A common cortical substrate activated by horizontal and vertical sound movement in the human brain.

Perception of movement in acoustic space depends on comparison of the sound waveforms reaching the two ears (binaural cues) as well as spectrotemporal analysis of the waveform at each ear (monaural cues). The relative importance of these two cues is different for perception of vertical or horizontal motion, with spectrotemporal analysis likely to be more important for perceiving vertical shifts. In humans, functional imaging studies have shown that sound movement in the horizontal plane activates brain areas distinct from the primary auditory cortex, in parietal and frontal lobes and in the planum temporale. However, no previous work has examined activations for vertical sound movement.
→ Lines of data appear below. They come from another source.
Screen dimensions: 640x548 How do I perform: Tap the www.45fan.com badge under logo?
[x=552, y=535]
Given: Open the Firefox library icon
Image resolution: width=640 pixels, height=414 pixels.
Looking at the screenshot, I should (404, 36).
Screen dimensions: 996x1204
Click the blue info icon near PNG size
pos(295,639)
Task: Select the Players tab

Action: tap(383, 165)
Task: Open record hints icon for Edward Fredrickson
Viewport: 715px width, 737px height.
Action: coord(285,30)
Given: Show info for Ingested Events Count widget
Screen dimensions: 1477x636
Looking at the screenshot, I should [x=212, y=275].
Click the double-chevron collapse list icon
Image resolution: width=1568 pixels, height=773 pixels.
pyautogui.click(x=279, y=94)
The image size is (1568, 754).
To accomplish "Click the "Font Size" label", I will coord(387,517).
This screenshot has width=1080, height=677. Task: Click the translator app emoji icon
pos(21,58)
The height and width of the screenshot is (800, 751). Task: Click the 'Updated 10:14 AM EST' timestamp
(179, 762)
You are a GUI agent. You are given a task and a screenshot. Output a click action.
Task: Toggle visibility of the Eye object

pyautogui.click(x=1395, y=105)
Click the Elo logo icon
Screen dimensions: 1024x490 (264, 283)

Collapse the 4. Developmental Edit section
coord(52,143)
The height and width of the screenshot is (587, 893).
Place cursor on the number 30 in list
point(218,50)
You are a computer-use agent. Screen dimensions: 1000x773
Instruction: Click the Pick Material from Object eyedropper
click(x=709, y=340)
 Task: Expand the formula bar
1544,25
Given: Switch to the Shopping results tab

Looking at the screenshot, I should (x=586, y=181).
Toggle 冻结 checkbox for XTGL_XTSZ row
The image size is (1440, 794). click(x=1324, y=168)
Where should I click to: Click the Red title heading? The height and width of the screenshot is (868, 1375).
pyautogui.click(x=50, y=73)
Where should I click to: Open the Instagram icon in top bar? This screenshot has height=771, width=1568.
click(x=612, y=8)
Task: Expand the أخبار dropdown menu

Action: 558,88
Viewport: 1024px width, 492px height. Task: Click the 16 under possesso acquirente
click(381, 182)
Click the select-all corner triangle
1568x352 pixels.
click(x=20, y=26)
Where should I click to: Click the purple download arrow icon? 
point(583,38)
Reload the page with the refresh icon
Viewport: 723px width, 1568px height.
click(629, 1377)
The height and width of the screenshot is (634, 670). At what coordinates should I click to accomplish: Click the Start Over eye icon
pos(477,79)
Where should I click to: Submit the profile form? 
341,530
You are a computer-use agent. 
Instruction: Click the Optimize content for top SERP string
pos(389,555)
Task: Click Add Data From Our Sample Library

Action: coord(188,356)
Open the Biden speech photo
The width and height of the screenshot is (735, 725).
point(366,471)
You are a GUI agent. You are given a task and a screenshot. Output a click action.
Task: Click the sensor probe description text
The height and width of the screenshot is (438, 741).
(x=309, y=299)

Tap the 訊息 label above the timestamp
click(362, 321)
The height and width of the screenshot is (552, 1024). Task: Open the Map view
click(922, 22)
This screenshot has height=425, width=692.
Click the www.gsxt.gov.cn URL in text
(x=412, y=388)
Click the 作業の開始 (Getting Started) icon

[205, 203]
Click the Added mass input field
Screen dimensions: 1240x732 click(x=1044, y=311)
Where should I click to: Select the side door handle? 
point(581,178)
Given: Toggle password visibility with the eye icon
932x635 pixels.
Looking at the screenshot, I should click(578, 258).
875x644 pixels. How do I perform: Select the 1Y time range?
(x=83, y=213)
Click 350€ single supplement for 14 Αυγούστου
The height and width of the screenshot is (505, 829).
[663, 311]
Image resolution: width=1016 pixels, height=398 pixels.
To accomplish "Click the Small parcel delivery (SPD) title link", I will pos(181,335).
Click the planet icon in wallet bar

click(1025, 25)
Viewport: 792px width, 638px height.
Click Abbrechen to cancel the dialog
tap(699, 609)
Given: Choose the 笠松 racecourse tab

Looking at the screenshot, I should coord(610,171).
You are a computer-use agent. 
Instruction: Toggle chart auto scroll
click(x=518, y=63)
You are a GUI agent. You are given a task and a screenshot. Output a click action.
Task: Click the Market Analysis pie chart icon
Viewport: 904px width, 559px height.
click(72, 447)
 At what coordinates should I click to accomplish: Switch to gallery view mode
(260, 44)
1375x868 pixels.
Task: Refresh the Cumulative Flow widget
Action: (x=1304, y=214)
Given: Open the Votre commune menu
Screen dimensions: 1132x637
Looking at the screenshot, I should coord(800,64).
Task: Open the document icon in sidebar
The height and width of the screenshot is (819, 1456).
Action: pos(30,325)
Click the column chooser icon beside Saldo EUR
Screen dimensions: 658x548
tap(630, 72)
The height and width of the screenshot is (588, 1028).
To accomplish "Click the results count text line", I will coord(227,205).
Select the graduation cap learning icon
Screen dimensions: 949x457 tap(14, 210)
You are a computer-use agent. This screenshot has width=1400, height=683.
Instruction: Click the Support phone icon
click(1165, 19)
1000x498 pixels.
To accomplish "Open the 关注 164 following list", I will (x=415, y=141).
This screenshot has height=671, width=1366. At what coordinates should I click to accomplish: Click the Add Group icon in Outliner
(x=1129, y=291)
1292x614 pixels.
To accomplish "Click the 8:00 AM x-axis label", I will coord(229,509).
It is therefore difficult to generalize previous imaging studies, based on horizontal movement only, to multidimensional auditory space perception. Using externalized virtual-space sounds in a functional magnetic resonance imaging (fMRI) paradigm to investigate this, we compared vertical and horizontal shifts in sound location. A common bilateral network of brain areas was activated in response to both horizontal and vertical sound movement. This included the planum temporale, superior parietal cortex, and premotor cortex. Sounds perceived laterally in virtual space were associated with contralateral activation of the auditory cortex. These results demonstrate that sound movement in vertical and horizontal dimensions engages a common processing network in the human cerebral cortex and show that multidimensional spatial properties of sounds are processed at this level.